● **What is needed**: For the entries below, how many lines include the word "This"? Give the figure and nothing more.

(Beginning of Material for the task)

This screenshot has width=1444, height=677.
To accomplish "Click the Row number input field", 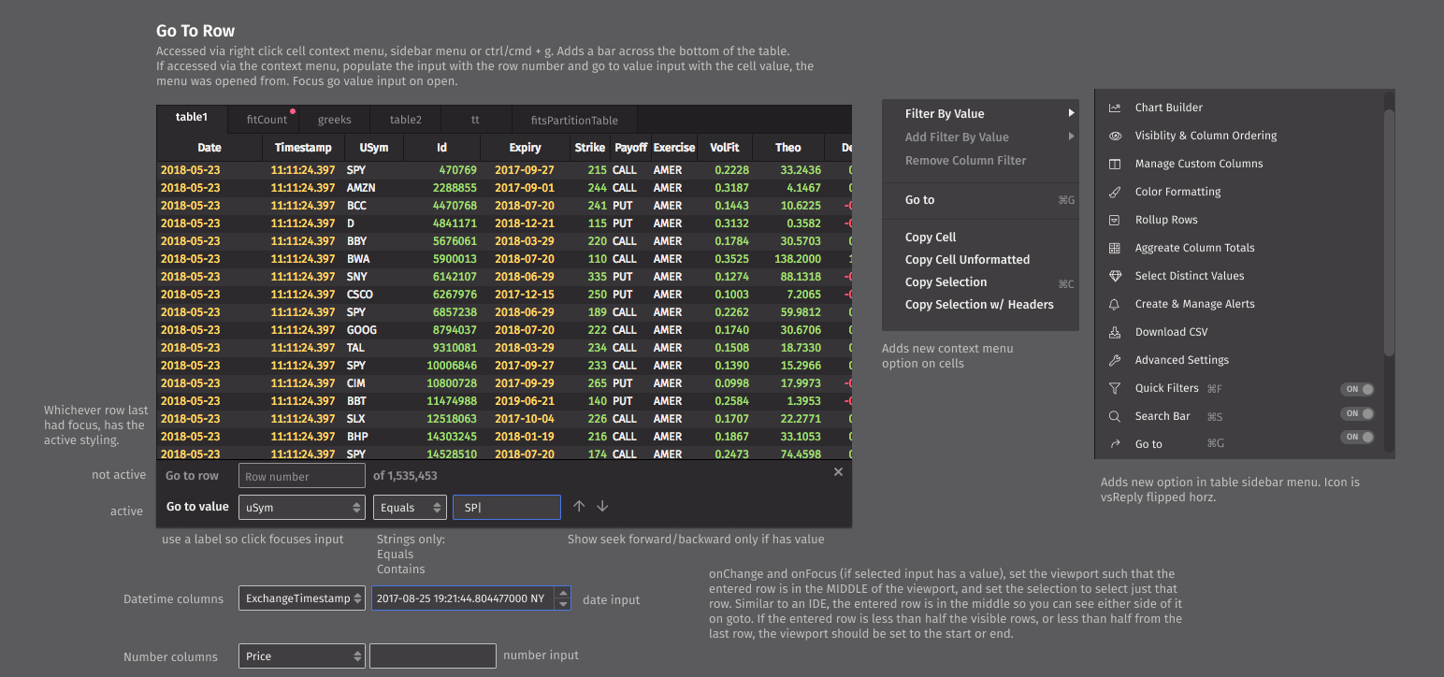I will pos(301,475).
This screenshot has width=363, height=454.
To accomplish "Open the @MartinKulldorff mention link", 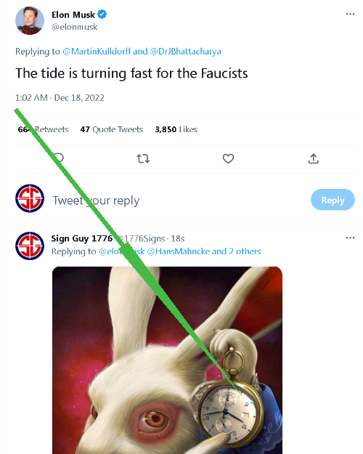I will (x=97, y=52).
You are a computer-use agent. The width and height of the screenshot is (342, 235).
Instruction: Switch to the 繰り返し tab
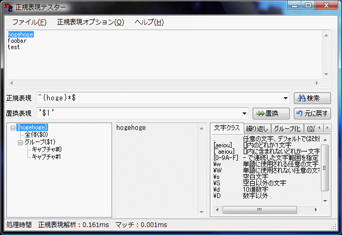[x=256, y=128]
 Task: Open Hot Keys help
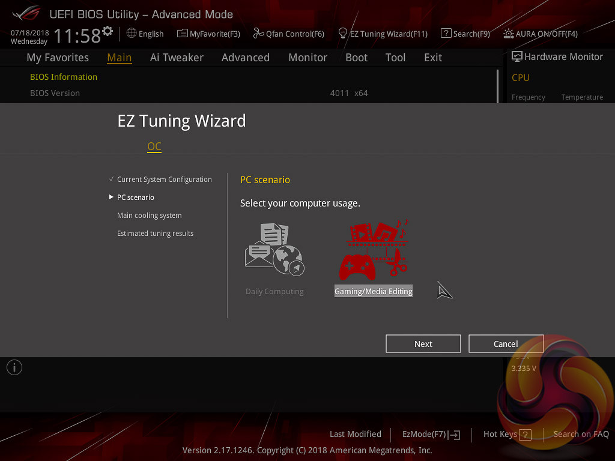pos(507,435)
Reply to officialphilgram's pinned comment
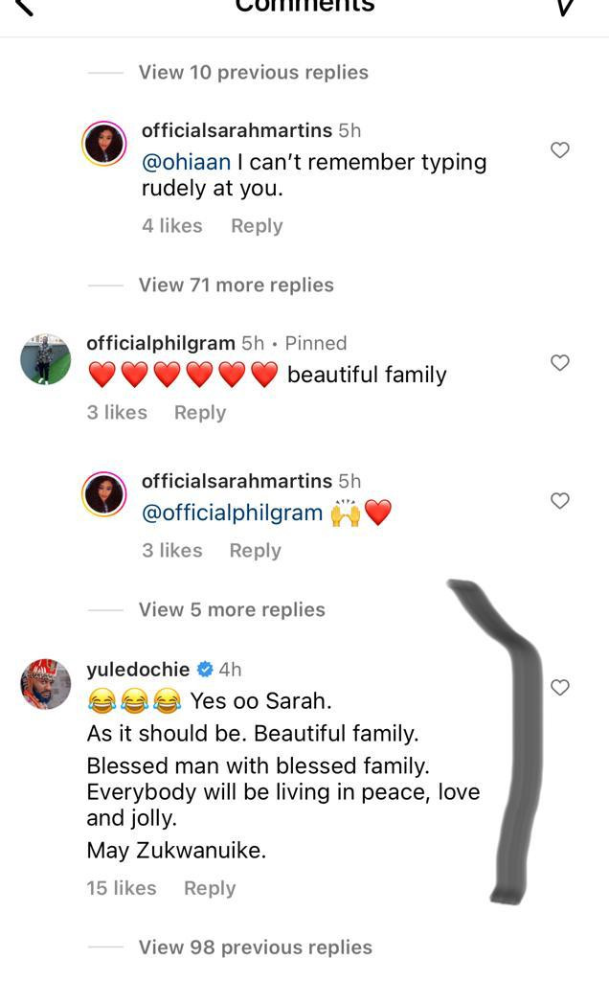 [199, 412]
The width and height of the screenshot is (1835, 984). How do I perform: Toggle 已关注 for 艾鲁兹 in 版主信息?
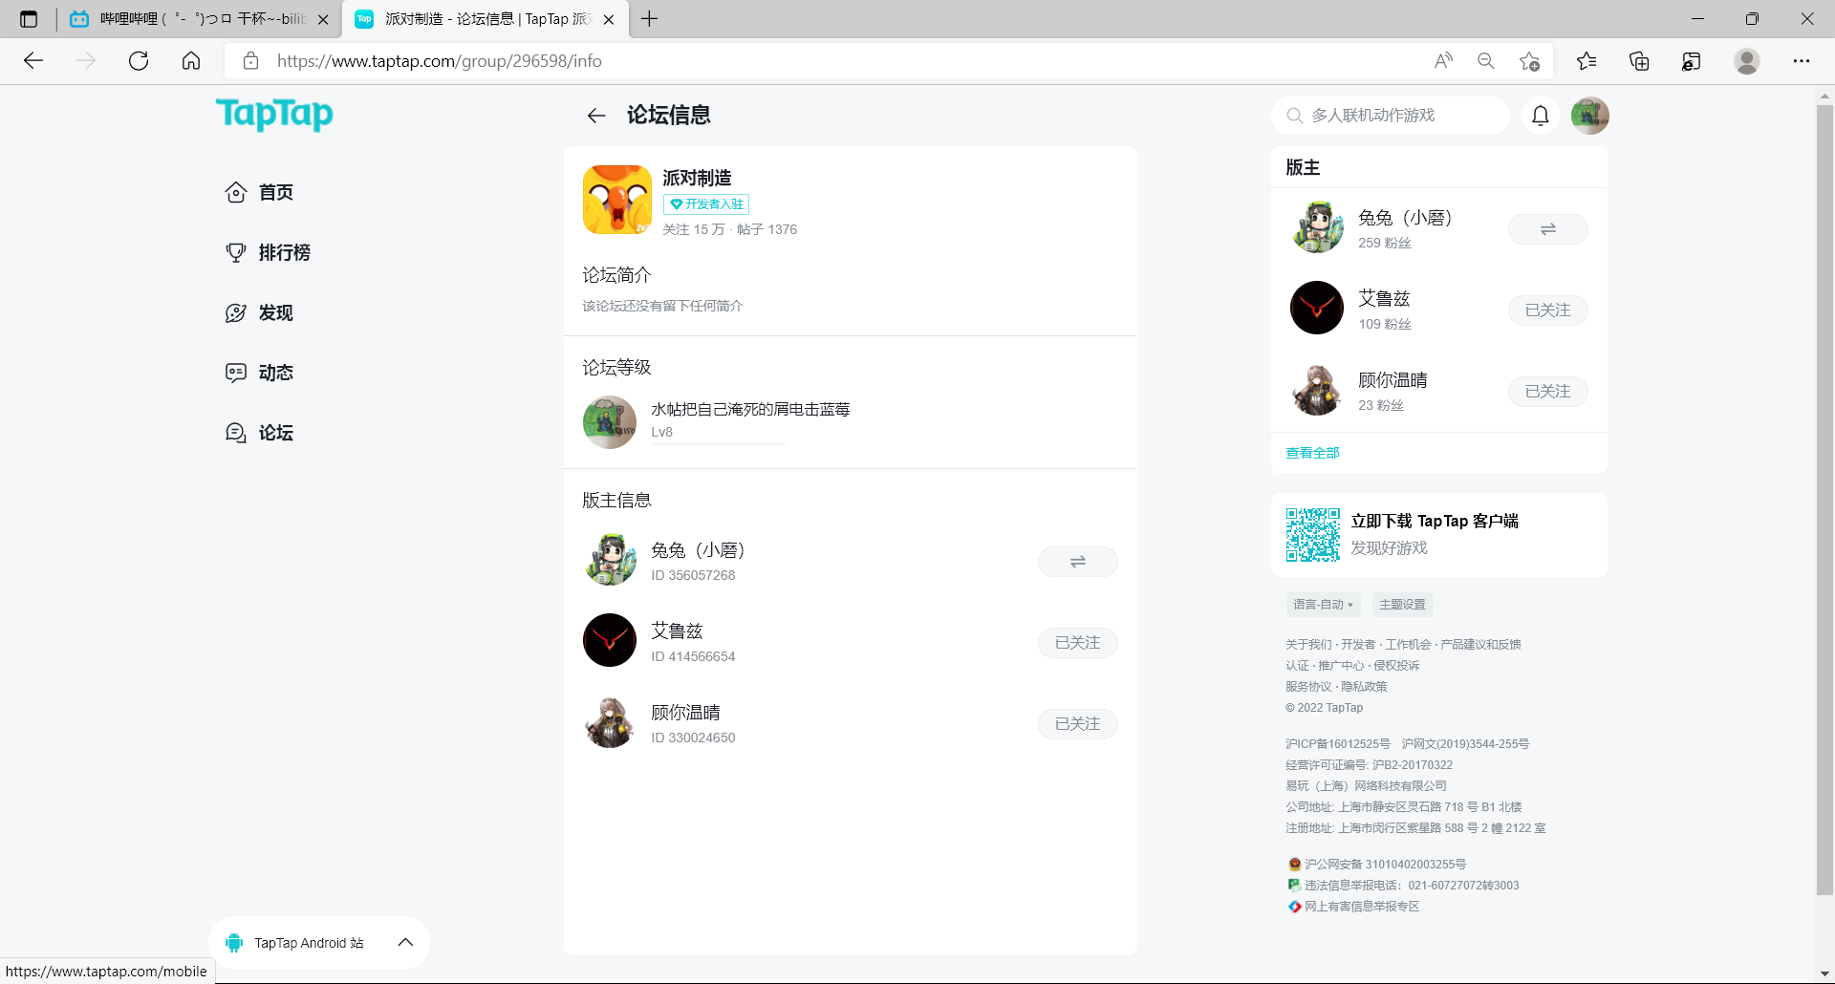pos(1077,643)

(End of Material for the task)

● **Your solution**: 2